Read the data below line by line and copy each one with "Open" in it.

Source information START

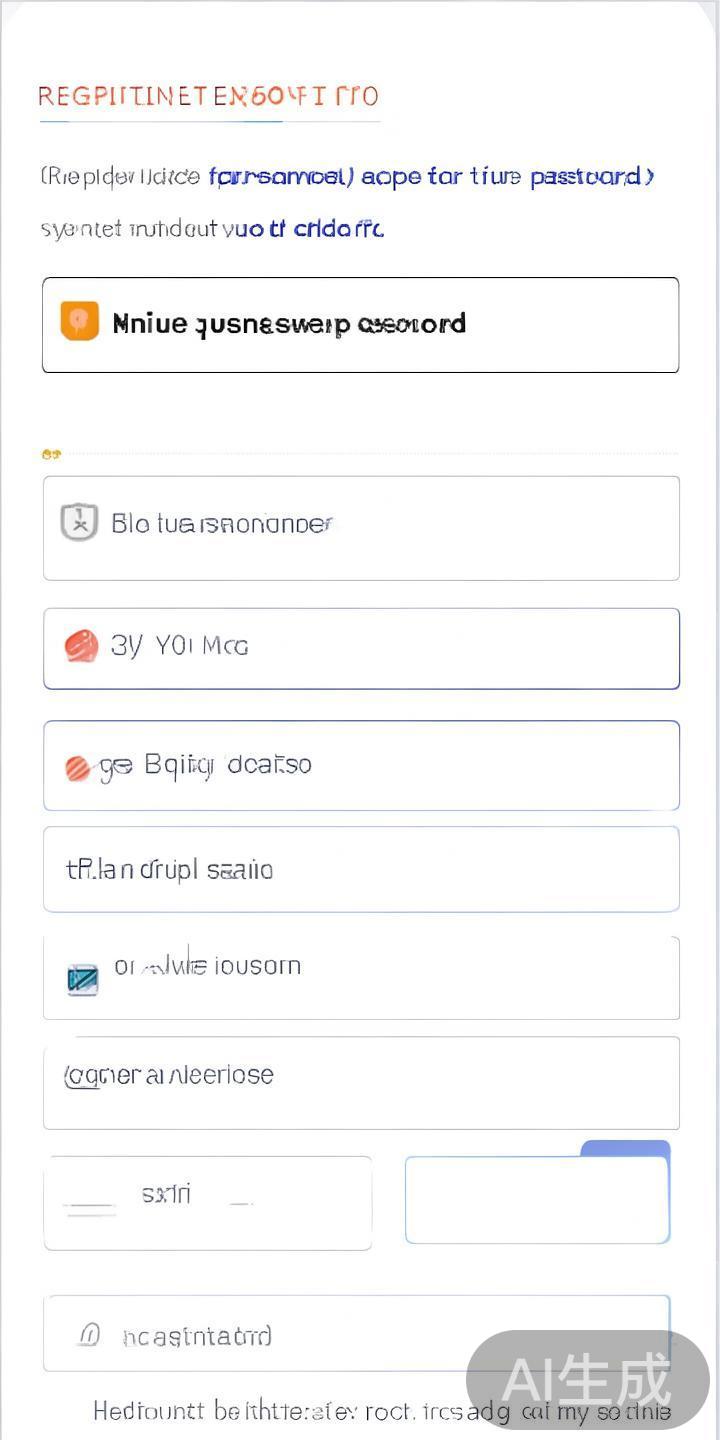Click into the "3Y Y0i Mcg" field
Viewport: 720px width, 1440px height.
point(400,648)
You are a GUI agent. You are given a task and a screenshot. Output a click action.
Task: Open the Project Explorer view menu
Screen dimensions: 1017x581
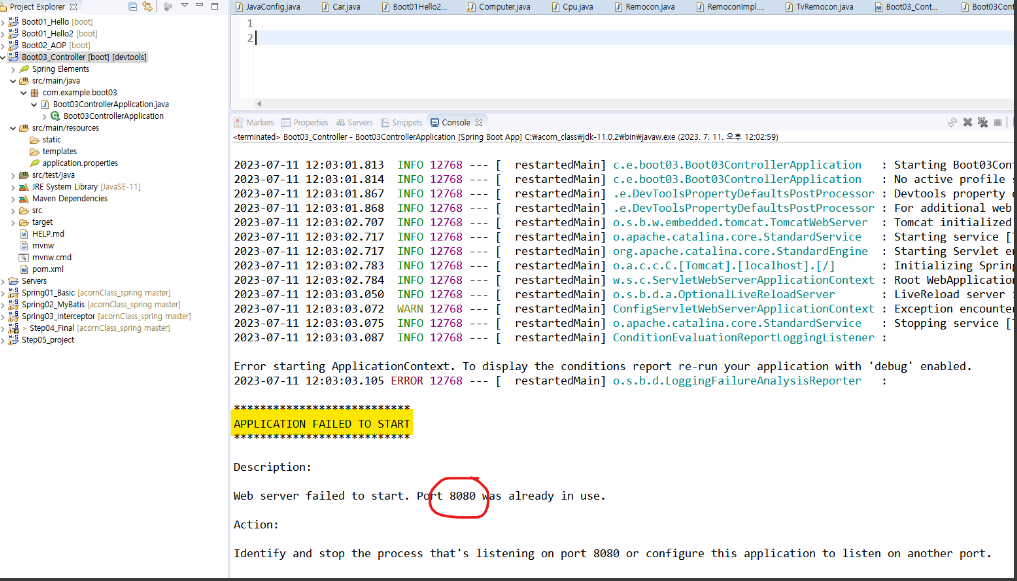click(184, 5)
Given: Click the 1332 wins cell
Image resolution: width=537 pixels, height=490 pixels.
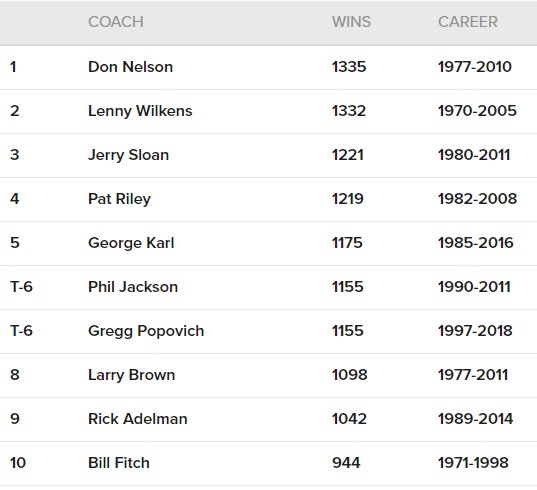Looking at the screenshot, I should (349, 111).
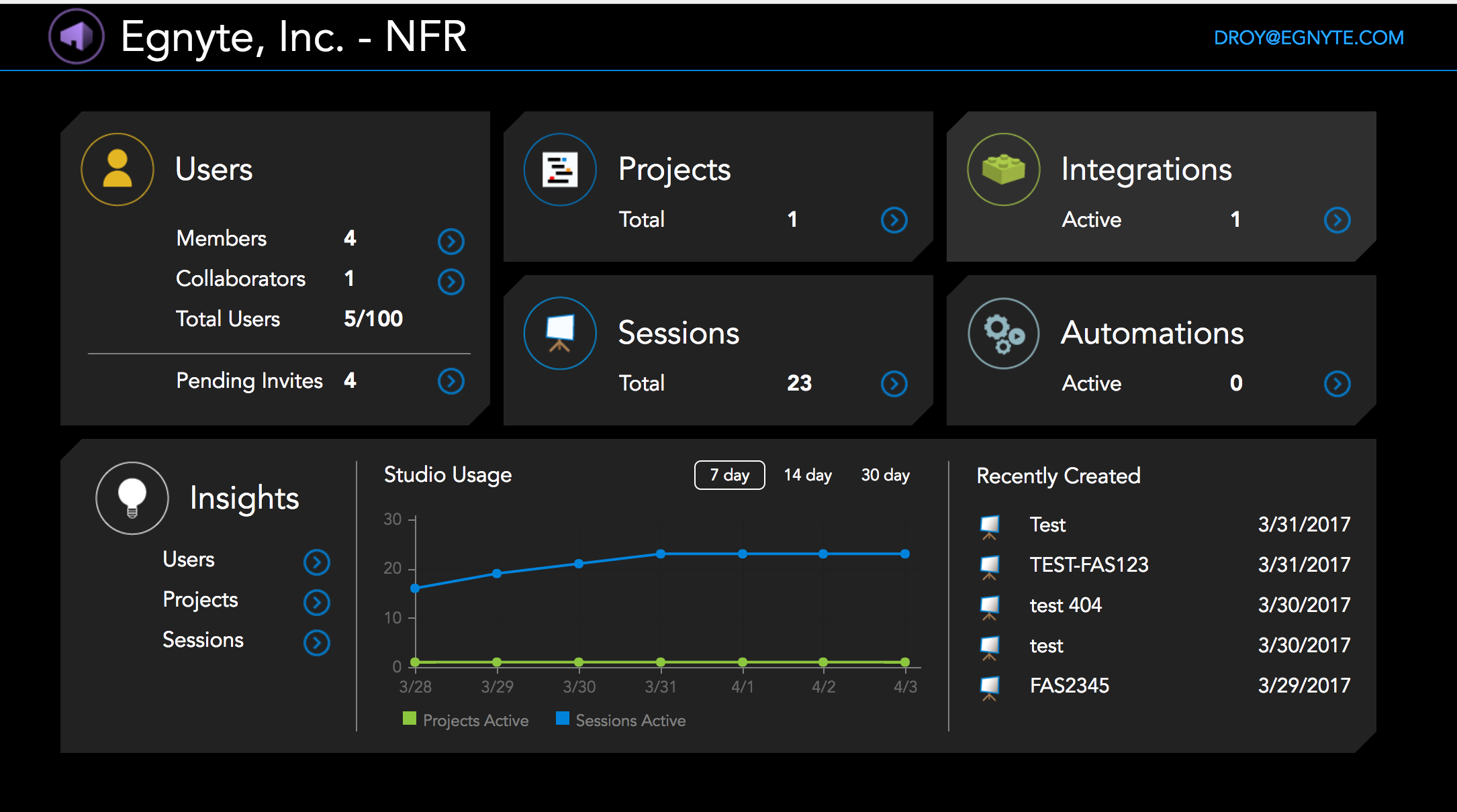
Task: Click the Egnyte megaphone logo icon
Action: 69,36
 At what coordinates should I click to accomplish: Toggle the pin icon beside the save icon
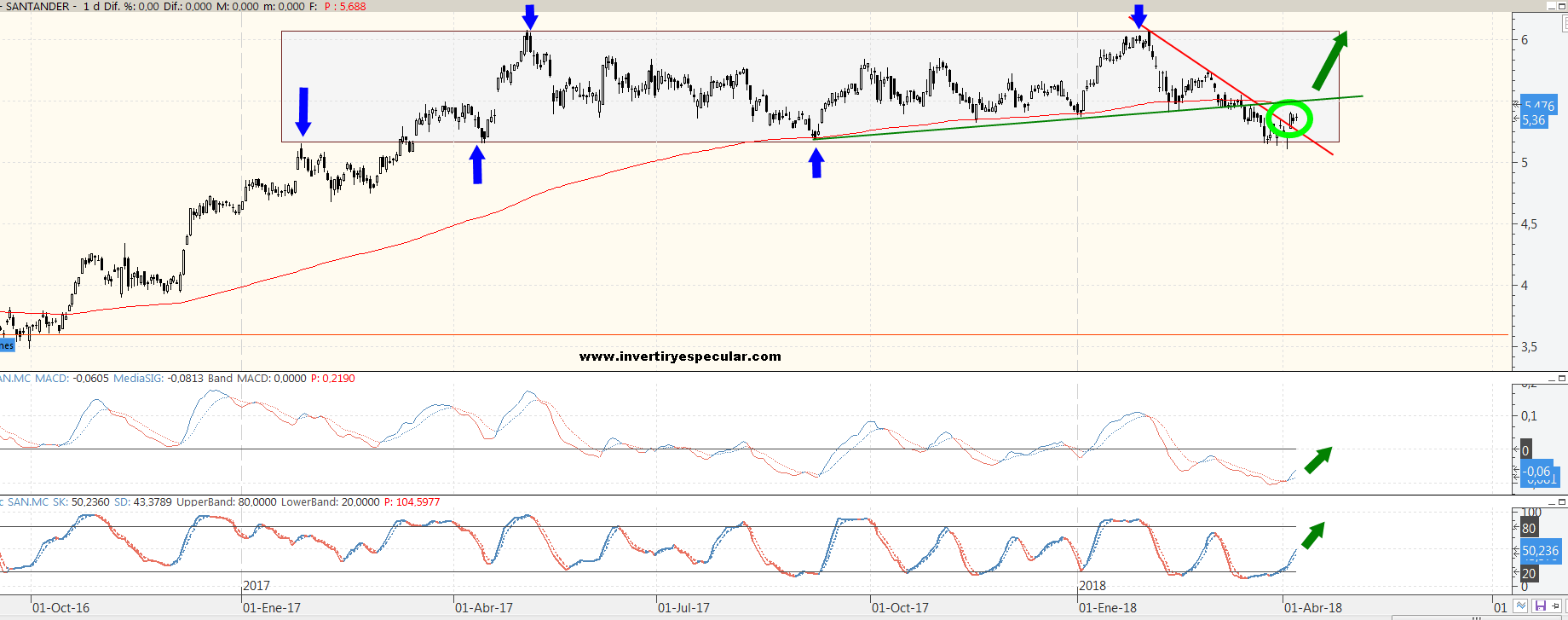[1556, 606]
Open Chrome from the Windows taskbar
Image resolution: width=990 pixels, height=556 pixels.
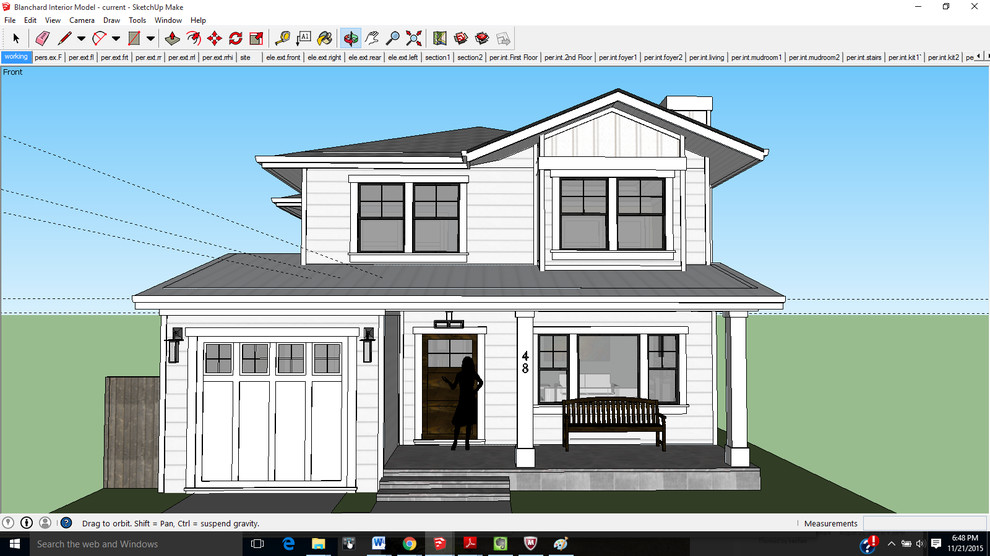tap(409, 544)

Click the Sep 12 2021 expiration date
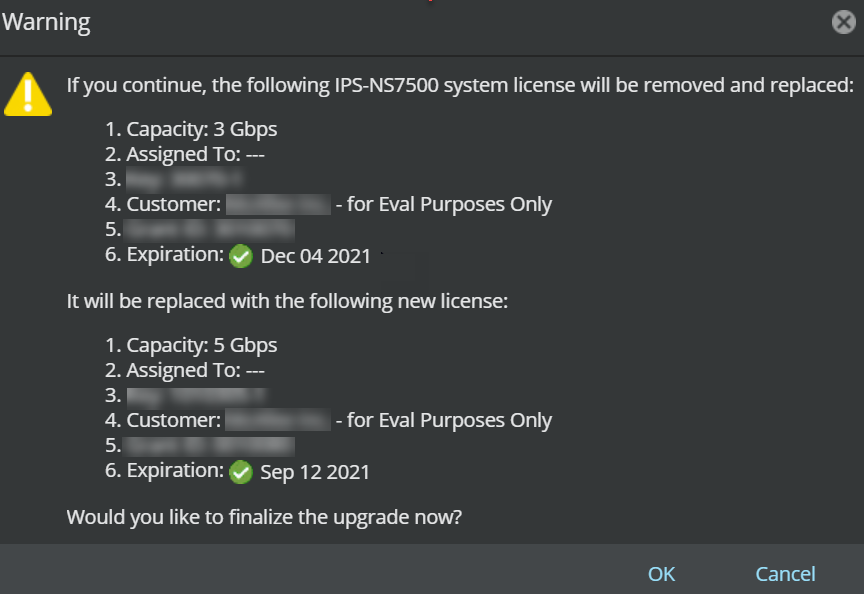pyautogui.click(x=315, y=472)
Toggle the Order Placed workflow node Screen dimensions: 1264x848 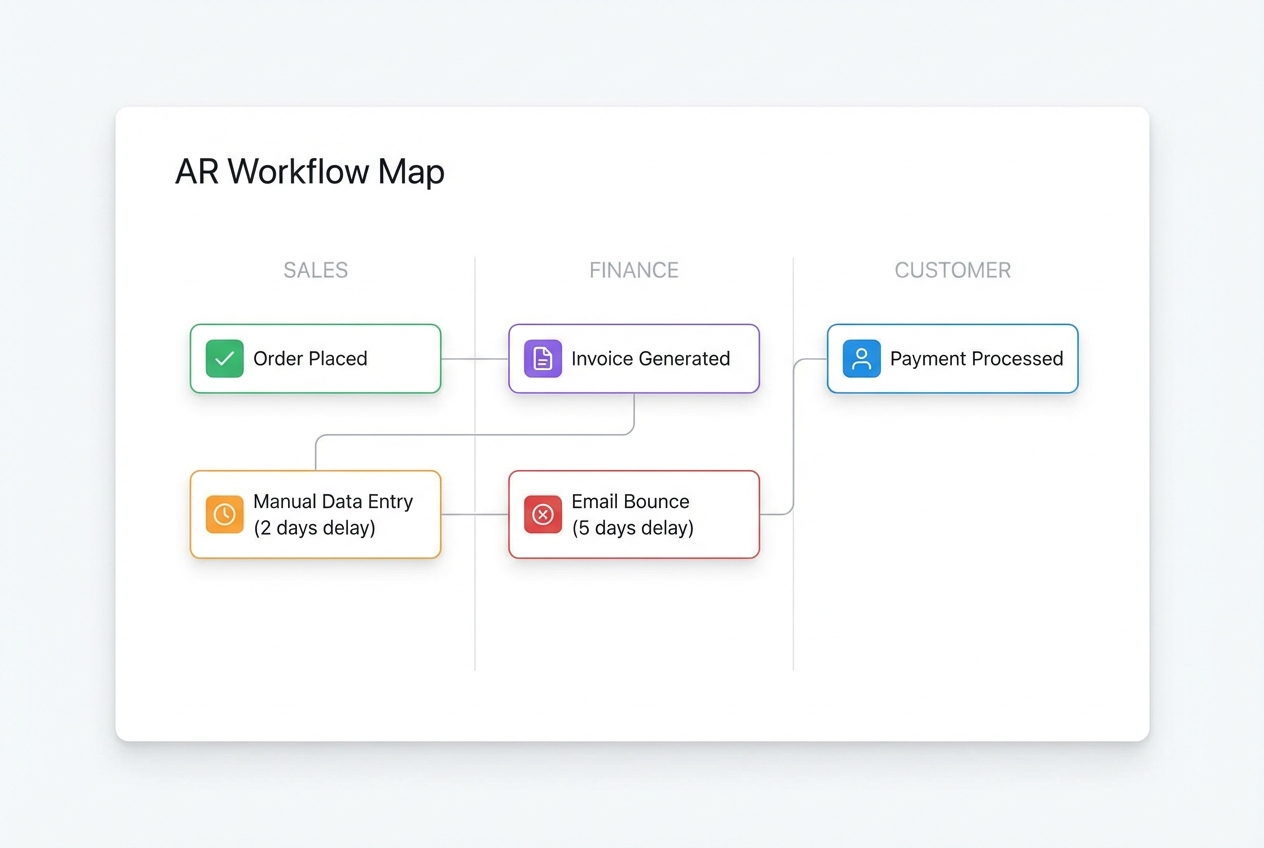pyautogui.click(x=315, y=358)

Source information END

- [Task answer]:
Task: Open the Project Explorer view menu
Open Chrome from the Windows taskbar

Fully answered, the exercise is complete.